### Requisitos do exercício
a - Reproduza fielmente o trecho do texto sobre o discipulado cristão que começa com as palavras "Imitar o Caráter" e termina com "agiria. Que desafio!".
b - Prossiga o texto sobre o discipulado cristão a partir da última frase apresentada.

### Texto de estudo

Homens que querem "melhorar" o plano de Deus e dominar sobre outros procurarão apoio nas Escrituras, pervertendo o sentido da palavra do Senhor. Todos os cristãos devem lembrar que temos um só Mestre, e que todos nós somos irmãos (Mateus 23:8).

Assumir Compromisso com Jesus: Conversão

Ser discípulo de Jesus exige um compromisso sério com ele. Em Mateus 28:18-20, Jesus destaca dois aspectos deste compromisso: Batismo para entrar em comunhão com Deus (veja também Atos 22:16; Gálatas 3:27; Romanos 6:3-7).  Obediência absoluta aos ensinamentos de Jesus. Muitas pessoas se dizem seguidores de Jesus sem dar os primeiros passos de obediência à palavra dele. Para sermos discípulos verdadeiros, temos de apresentar os nossos corpos como sacrifícios a ele, sendo transformados e renovados pela palavra do Senhor (Romanos 12:1-2).

Imitar o Caráter do Cristo: Proceder

Uma vez que reconhecemos Jesus como o nosso Mestre, devemos aprender das palavras e do exemplo dele. Um dos propósitos da vinda dele à terra é apresentado em 1 Pedro 2:21-22- "...Cristo sofreu em vosso lugar, deixando-vos exemplo para seguirdes os seus passos, o qual não cometeu pecado...."

Como discípulos do perfeito Mestre, devemos nos esforçar para desenvolver o caráter dele, tornando-nos "co-participantes da natureza divina" (2 Pedro 1:4). Assim procuraremos pensar como Jesus pensa, e agir como ele agiria. Que desafio!

### Conteúdo dos dados
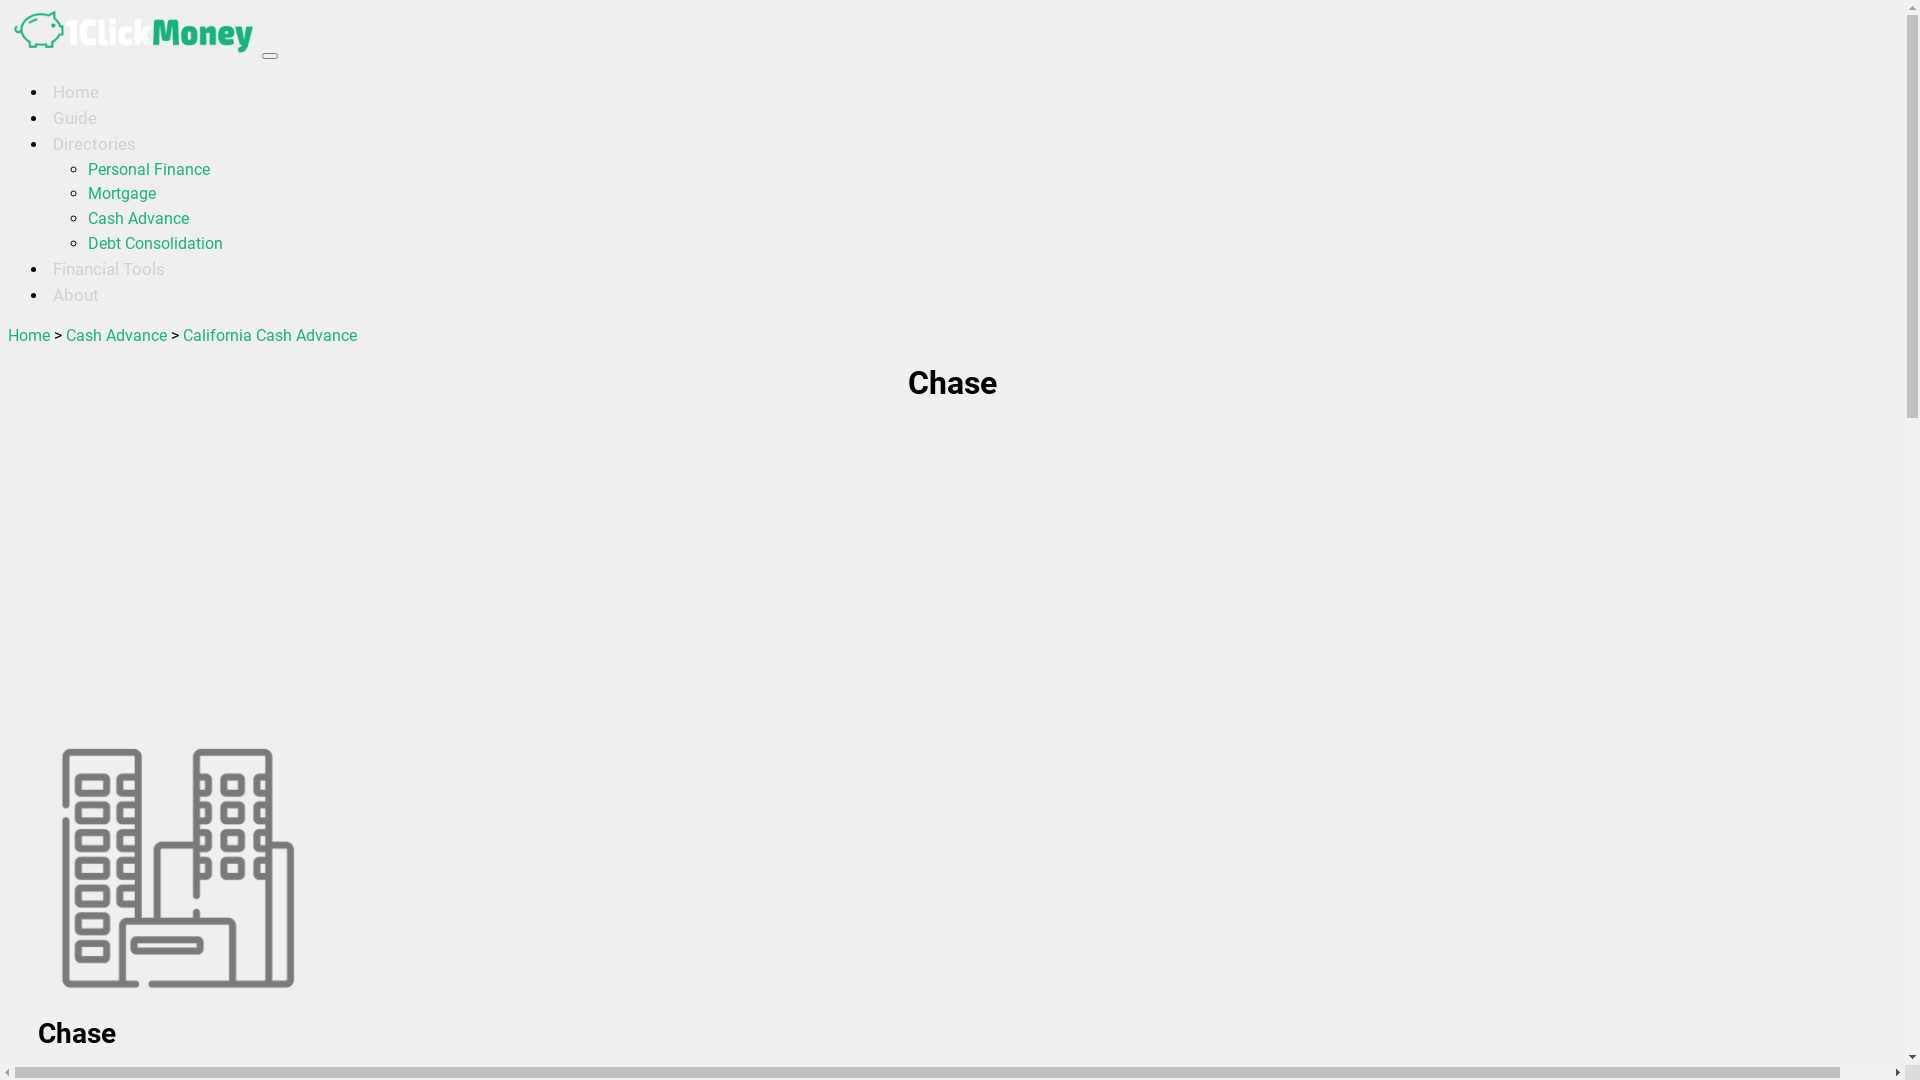 The height and width of the screenshot is (1080, 1920). I want to click on 'About', so click(76, 293).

### Resultados por tarefa
a -
Imitar o Caráter do Cristo: Proceder

Uma vez que reconhecemos Jesus como o nosso Mestre, devemos aprender das palavras e do exemplo dele. Um dos propósitos da vinda dele à terra é apresentado em 1 Pedro 2:21-22- "...Cristo sofreu em vosso lugar, deixando-vos exemplo para seguirdes os seus passos, o qual não cometeu pecado...."

Como discípulos do perfeito Mestre, devemos nos esforçar para desenvolver o caráter dele, tornando-nos "co-participantes da natureza divina" (2 Pedro 1:4). Assim procuraremos pensar como Jesus pensa, e agir como ele agiria. Que desafio!

b -
Respeitar a Autoridade do Mestre: Obediência

O entendimento da relação do discípulo com o Mestre naturalmente criará em nós um respeito profundo pela vontade do Senhor. Enquanto outros defendem muitas práticas erradas, dizendo que Deus não as proibiu, o discípulo fiel examina com mais cuidado e percebe que a Bíblia não é um livro de proibição e, sim, de permissão. Ao invés de tentar justificar a sua própria vontade, o seguidor de Jesus se limita às coisas que Deus permite, as coisas autorizadas nas Escrituras. Ele percebe, pelo estudo da palavra, que não devemos ultrapassar o que Deus revelou, pois tal abordagem aumenta a arrogância ao invés de demonstrar a humildade de servos do Senhor (1 Coríntios 4:6). Pessoas egoístas seguirão a sua própria sabedoria e dirão que têm liberdade para tratar a Bíblia como uma mensagem "dinâmica" que se adapta à circunstância atual (Provérbios 14:12; Jeremias 10:23; 1 Samuel 13:12). Mas as pessoas espirituais mostrarão respeito maior para com Deus, sabendo que ele é perfeito e perfeitamente capaz de revelar sua vontade aos homens "uma vez para sempre" (Judas 3) para os habilitar "para toda boa obra" (2 Timóteo 3:16-17). O servo fiel entende que o Mestre Jesus recebeu autoridade para mudar a lei, fazendo o que não fora autorizado anteriormente (Hebreus 7:11-14). Mas o discípulo humilde jamais ousaria mudar a lei ou ultrapassar o ensinamento de Jesus (2 João 9).

Buscar a Unidade que Jesus Pede: Cooperação

Jesus quer a unidade dos seus discípulos (João 17:20-23). Esta cooperação não vem por estruturas e regras humanas, e sim por amor a Deus. Homens podem forçar uma conformidade superficial por regras e sistemas de organização e controle. Deus trabalha de outra forma. Ele confia na sua própria palavra para criar a unidade que ele quer (1 Coríntios 1:10). Se cada discípulo continua se aproximando do Senhor, naturalmente estará se unindo cada vez mais aos outros discípulos verdadeiros. Cristãos se reunindo em congregações locais edificam e encorajam um ao outro (Efésios 4:16; Hebreus 10:23-25). Divisão vem quando pessoas seguem diversas revelações (Isaías 19:2-3), ou seguem líderes humanos e não o próprio Senhor (1 Coríntios 1:11-13). Cristo morreu por nós. Somos batizados em Cristo. Ele é o nosso Mestre e o foco das nossas vidas!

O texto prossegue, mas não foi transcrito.